なんというか、あまりに明け透けな言い方だ。確かに、戸美の主将さんが言っていることは事実だ。全国制覇を成し遂げられるのは、数あるチームのうちたった一つ。それはつまり、それ以外のチームは敗北を経験せざるを得ないということ。
そんなことない、という否定の言葉を喉の奥で噛み殺す。好ましい言い方ではないけれど、ただのいち観客に否定する権利はない。押し黙った状態で目線を下へ落とそうとした時、でも、と続けられた海くんの声に再び視線が彼へと移る。
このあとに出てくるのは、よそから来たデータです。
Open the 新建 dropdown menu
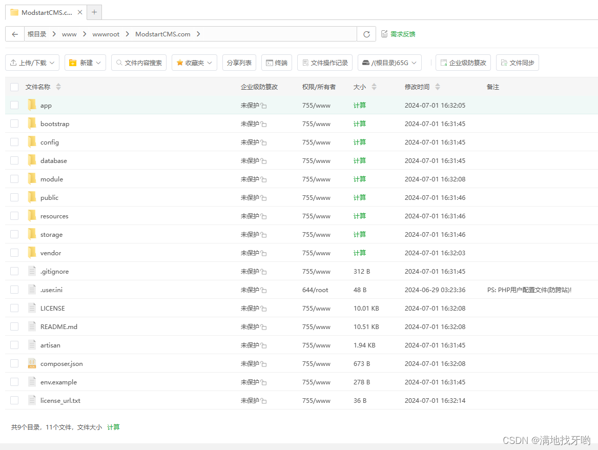598x450 pixels. (85, 62)
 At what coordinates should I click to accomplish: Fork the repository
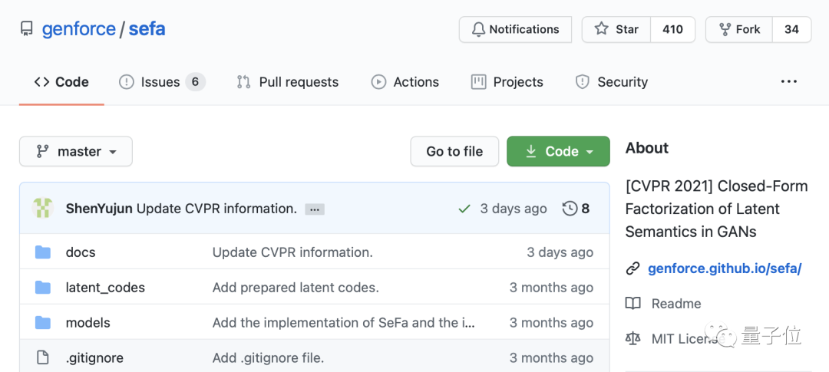pos(739,29)
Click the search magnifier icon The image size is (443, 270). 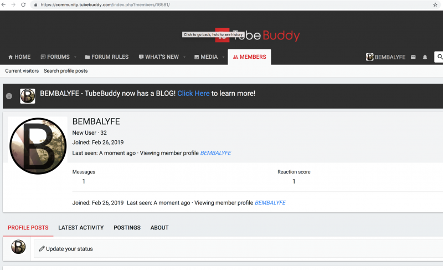[439, 57]
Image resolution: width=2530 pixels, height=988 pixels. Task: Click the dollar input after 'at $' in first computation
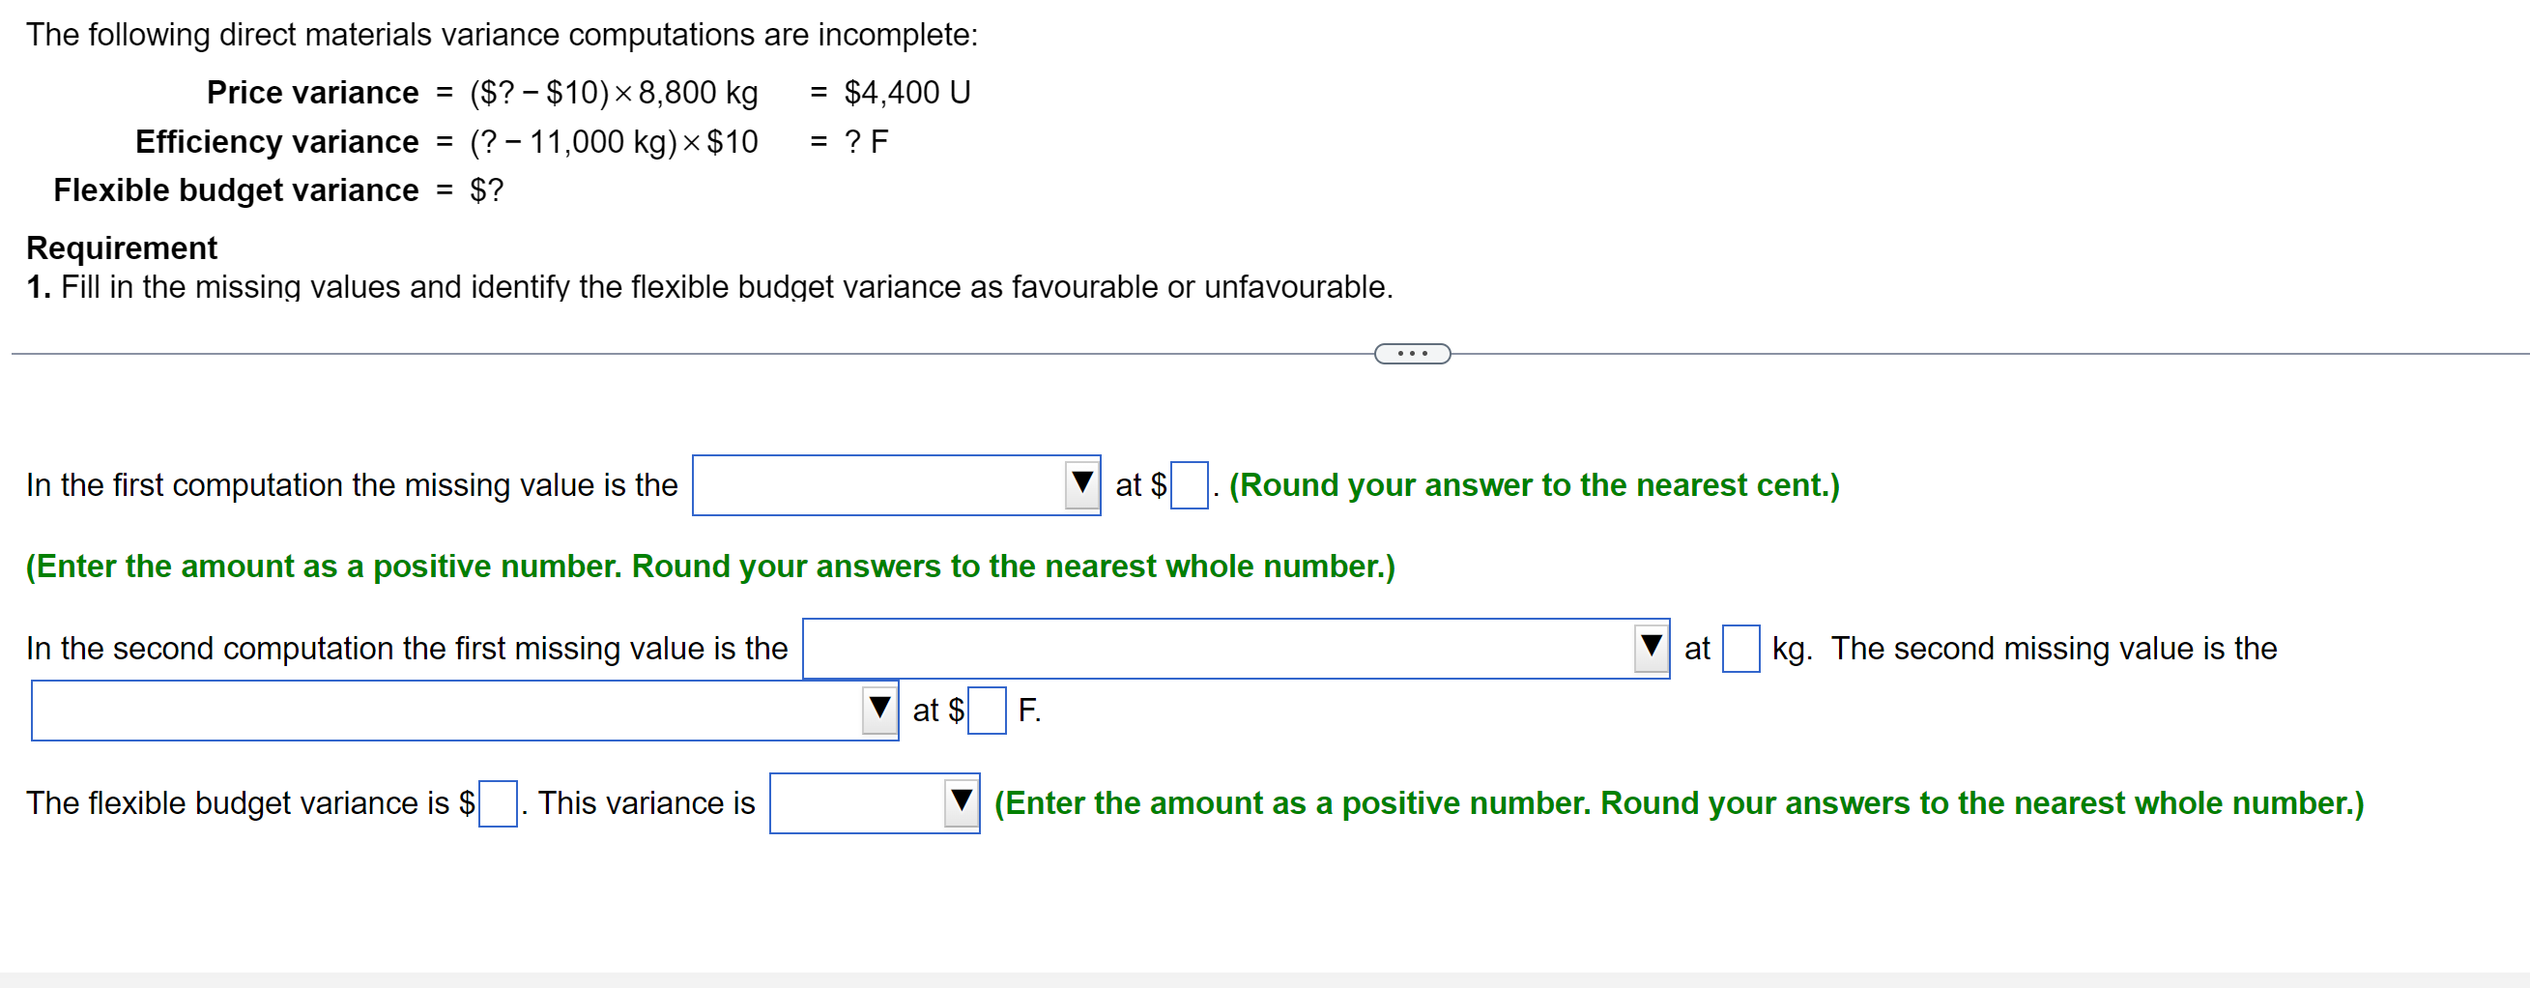[x=1189, y=484]
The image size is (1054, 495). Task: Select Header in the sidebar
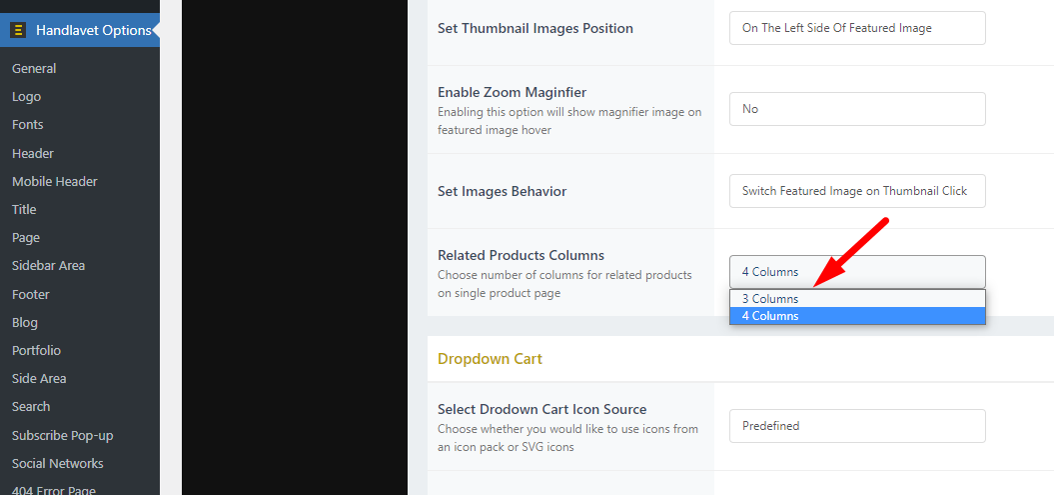[x=32, y=153]
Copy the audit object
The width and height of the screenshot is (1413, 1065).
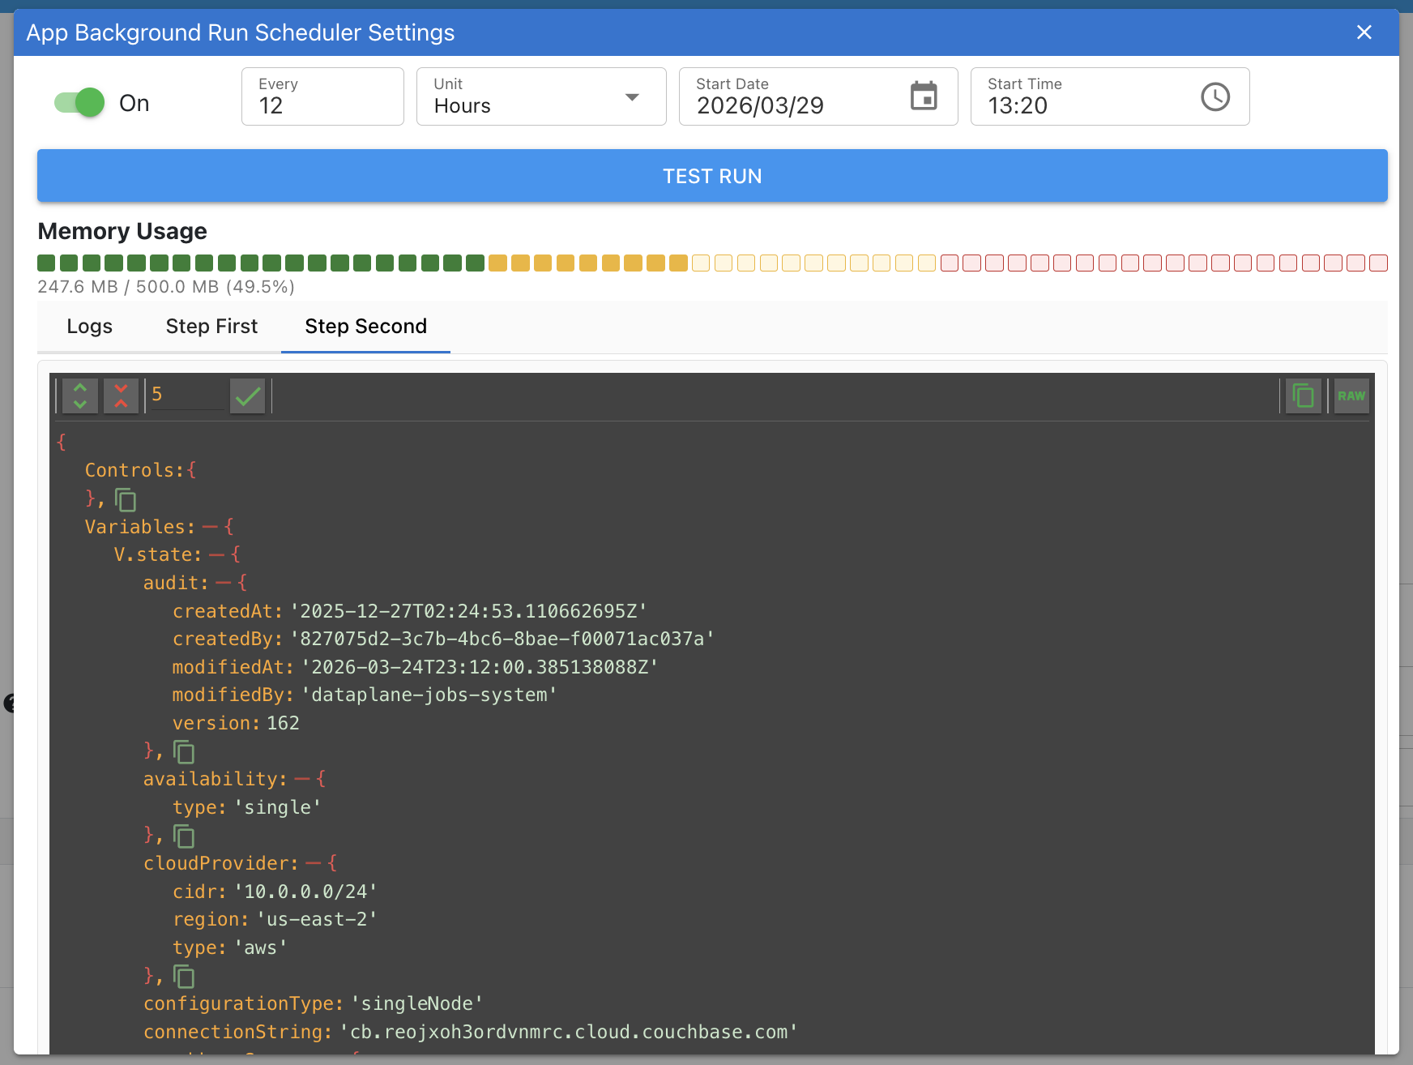pyautogui.click(x=184, y=752)
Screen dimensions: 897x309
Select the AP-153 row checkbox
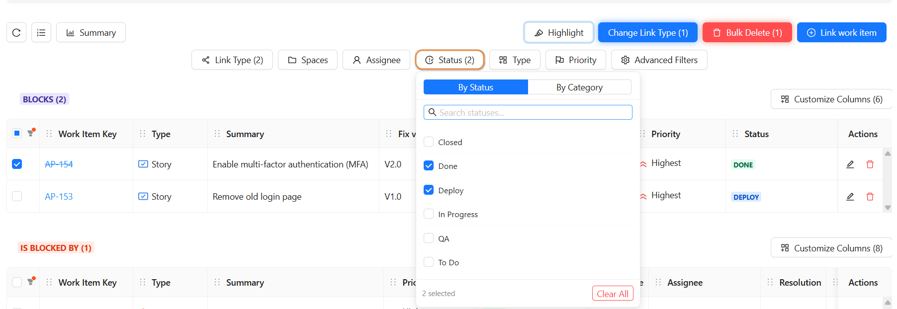click(17, 196)
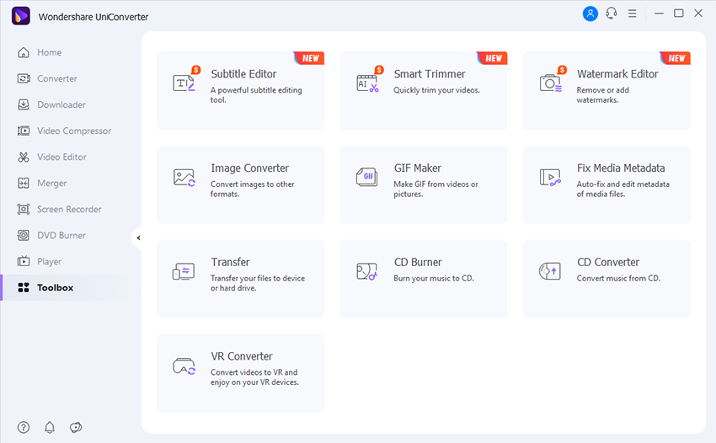Open the Video Compressor section

pos(73,131)
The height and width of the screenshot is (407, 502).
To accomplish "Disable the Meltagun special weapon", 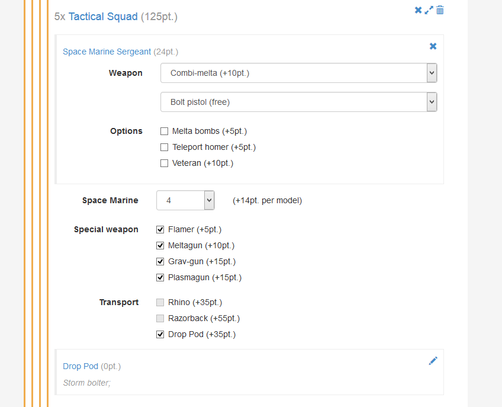I will [160, 245].
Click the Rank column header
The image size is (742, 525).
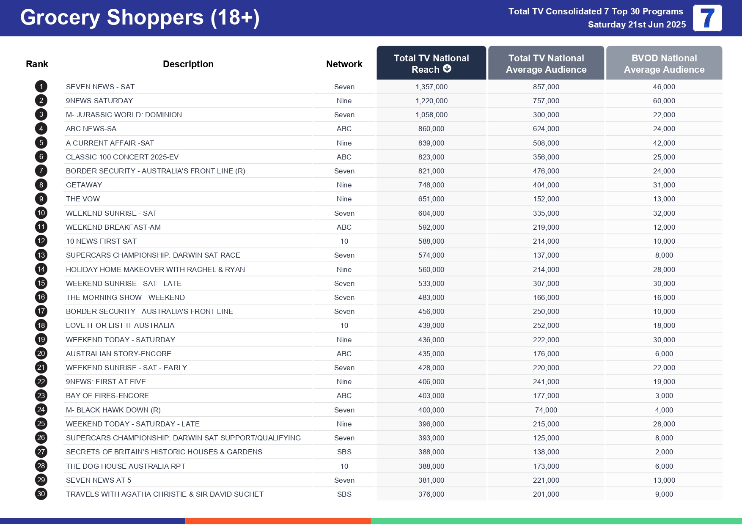tap(37, 64)
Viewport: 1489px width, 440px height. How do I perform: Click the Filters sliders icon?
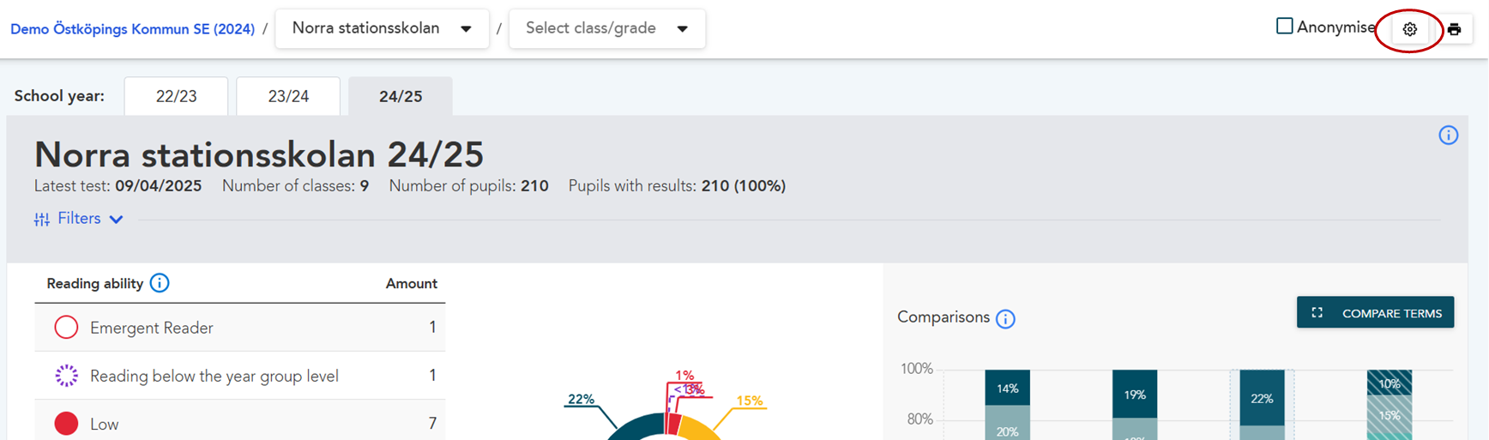click(41, 220)
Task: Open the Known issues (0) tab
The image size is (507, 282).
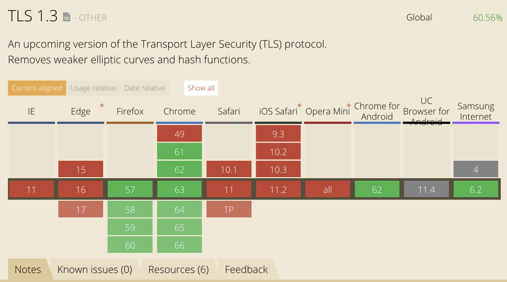Action: 95,269
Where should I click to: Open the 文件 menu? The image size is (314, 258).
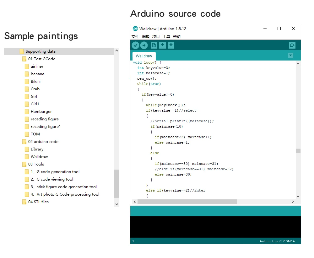point(135,37)
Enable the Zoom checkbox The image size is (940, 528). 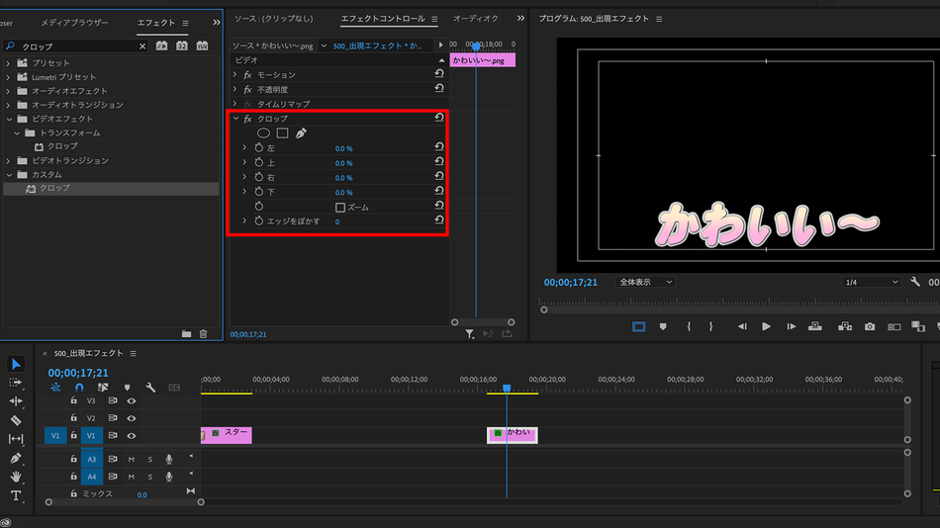[x=340, y=208]
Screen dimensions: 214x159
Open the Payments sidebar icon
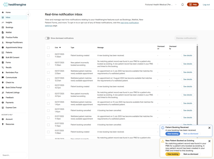pos(3,103)
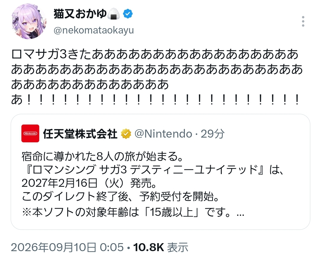This screenshot has width=321, height=255.
Task: Expand the truncated quoted text at the ellipsis
Action: [240, 214]
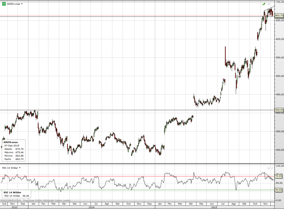Select the trendline above recent candles
The height and width of the screenshot is (209, 284).
click(269, 8)
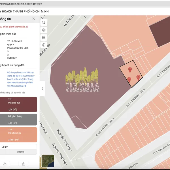Click the help icon beside reference note

(x=27, y=27)
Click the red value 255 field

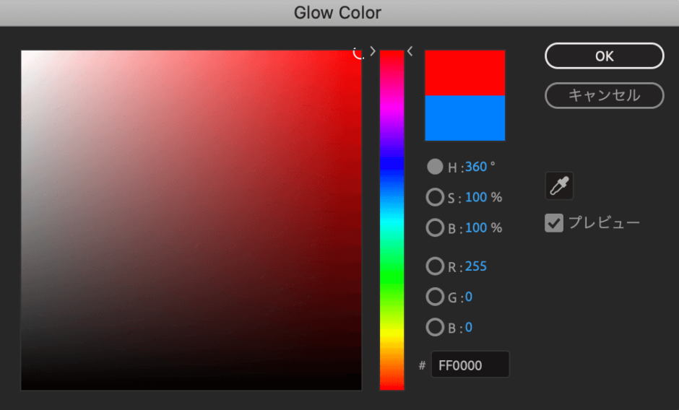click(475, 266)
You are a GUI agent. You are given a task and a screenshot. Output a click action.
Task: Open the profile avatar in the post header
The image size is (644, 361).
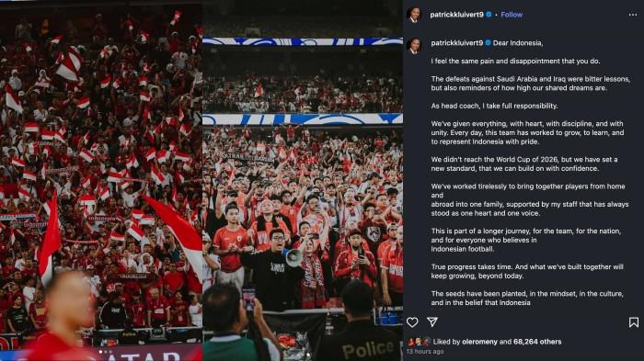pos(414,15)
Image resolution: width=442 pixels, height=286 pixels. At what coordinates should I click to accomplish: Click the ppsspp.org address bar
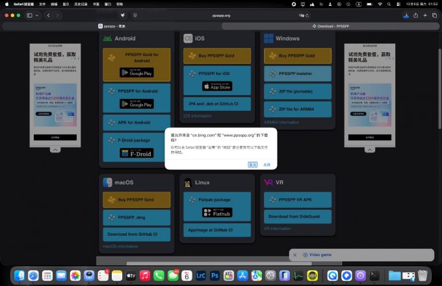coord(221,15)
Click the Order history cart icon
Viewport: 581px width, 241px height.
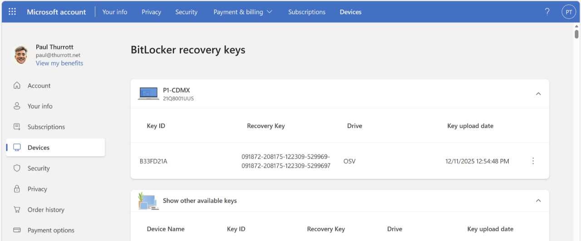(17, 210)
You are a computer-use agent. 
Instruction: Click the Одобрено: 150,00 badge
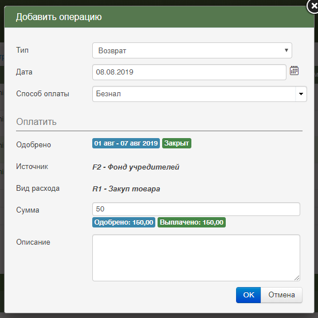click(124, 222)
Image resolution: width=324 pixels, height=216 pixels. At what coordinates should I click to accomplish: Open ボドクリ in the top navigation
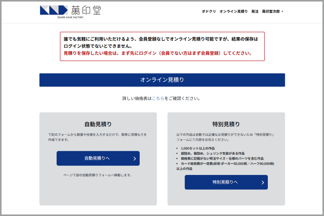(x=209, y=12)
「……“信じる”とは違うかもだけど、勝ちに夢中になれる奴ってのは居るよなあ」


言いながら瞳をフロアに向けた海くん。穏やかな目線の先には、会場脇で飛び跳ねる木兎の姿があって、「そうだね」と笑って頷いた私に、海くんも嬉しそうに微笑み返してくれる。
そこへ、名前!と階段下から聞こえてきたトモちゃんの声。振り向くと、階段を登ってくるトモちゃんとその後ろに続く吉田くんの姿が。音駒のみんなに気づいて小さな会釈を見せたトモちゃん。知り合い?という吉田くんの声に、うん、とトモちゃんは頷いてみせる。トモちゃんと合流出来たことだし、そろそろ席に向かわなくては。「そろそろ行くね」とトモちゃんの元へ歩み寄ろうとすれば、「名前ちゃん、」と呼び止めるように掛けられた声。振り向くと穏やかに微笑む黒尾くんと目が合って、そうっ、と目尻を下げた黒尾くんは形のいい唇をゆっくりと動かし始めた。


「………全部終わったら、待ってるね」


何を、とは聞かなかった。聞くまでもなく分かってしまったから。
うん、と頷いてみせたのち、再開させた足の動き。微かに感じた緊張を振り払うように目線を動かすと、準々決勝に挑む皆を応援するべく観客席へ向かったのだった。